● STATED EXERCISE
Write out all the items below again, substituting "screen assistant" for each "GUI agent" and keeping every other word the same.
# START OF MATERIAL FOR THIS TASK
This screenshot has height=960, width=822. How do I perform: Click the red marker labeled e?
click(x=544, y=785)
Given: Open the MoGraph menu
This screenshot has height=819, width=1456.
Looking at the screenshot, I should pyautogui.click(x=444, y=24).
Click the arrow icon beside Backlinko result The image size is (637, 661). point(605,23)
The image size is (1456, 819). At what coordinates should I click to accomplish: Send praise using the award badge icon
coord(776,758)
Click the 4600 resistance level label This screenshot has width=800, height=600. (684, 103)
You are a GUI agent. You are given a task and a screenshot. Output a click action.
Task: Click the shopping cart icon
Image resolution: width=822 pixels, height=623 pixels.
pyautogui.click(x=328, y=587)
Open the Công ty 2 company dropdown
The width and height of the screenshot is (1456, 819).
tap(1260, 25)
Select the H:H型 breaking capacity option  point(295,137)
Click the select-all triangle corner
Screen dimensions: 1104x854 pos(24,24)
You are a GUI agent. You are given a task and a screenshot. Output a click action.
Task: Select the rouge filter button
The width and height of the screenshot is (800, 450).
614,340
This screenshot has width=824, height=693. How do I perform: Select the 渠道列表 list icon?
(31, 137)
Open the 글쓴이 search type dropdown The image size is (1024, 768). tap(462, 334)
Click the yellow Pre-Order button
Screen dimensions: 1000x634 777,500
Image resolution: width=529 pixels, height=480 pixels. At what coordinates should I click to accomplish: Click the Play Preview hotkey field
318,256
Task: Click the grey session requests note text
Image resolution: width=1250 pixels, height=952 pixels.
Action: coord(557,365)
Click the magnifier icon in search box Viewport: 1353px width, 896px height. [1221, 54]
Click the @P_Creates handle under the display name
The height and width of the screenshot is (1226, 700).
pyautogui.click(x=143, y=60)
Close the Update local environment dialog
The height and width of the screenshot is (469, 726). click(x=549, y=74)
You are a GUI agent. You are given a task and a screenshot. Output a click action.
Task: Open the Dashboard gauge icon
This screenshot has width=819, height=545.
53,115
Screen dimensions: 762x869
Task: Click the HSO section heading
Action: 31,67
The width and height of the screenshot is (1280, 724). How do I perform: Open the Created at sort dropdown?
# END OF MATERIAL FOR THIS TASK
● SOLUTION TO THIS PROBLEM
This screenshot has height=960, width=822. How do I perform: Click the red marker labeled e?
click(x=544, y=785)
Given: Open the MoGraph menu
This screenshot has height=819, width=1456.
Looking at the screenshot, I should pyautogui.click(x=444, y=24).
Click the arrow icon beside Backlinko result The image size is (637, 661). point(605,23)
The image size is (1456, 819). At what coordinates should I click to accomplish: Send praise using the award badge icon
coord(776,758)
Click the 4600 resistance level label This screenshot has width=800, height=600. (684, 103)
You are a screen assistant. You are given a task and a screenshot. Output a click action.
Task: Click the shopping cart icon
Image resolution: width=822 pixels, height=623 pixels.
pyautogui.click(x=328, y=587)
Open the Công ty 2 company dropdown
The width and height of the screenshot is (1456, 819).
tap(1260, 25)
Select the H:H型 breaking capacity option  point(295,137)
Click the select-all triangle corner
Screen dimensions: 1104x854 pos(24,24)
You are a screen assistant. You are given a task and a screenshot. Output a click action.
Task: Select the rouge filter button
The width and height of the screenshot is (800, 450).
614,340
This screenshot has width=824, height=693. How do I perform: Select the 渠道列表 list icon?
(31, 137)
Open the 글쓴이 search type dropdown The image size is (1024, 768). tap(462, 334)
Click the yellow Pre-Order button
Screen dimensions: 1000x634 777,500
Image resolution: width=529 pixels, height=480 pixels. At what coordinates should I click to accomplish: Click the Play Preview hotkey field
318,256
Task: Click the grey session requests note text
Image resolution: width=1250 pixels, height=952 pixels.
Action: coord(557,365)
Click the magnifier icon in search box Viewport: 1353px width, 896px height. [1221, 54]
Click the @P_Creates handle under the display name
The height and width of the screenshot is (1226, 700).
pyautogui.click(x=143, y=60)
Close the Update local environment dialog
The height and width of the screenshot is (469, 726). click(x=549, y=74)
You are a screen assistant. You are given a task and a screenshot. Output a click action.
Task: Open the Dashboard gauge icon
This screenshot has width=819, height=545.
53,115
Screen dimensions: 762x869
Task: Click the HSO section heading
Action: 31,67
The width and height of the screenshot is (1280, 724). How do I perform: Open the Created at sort dropdown?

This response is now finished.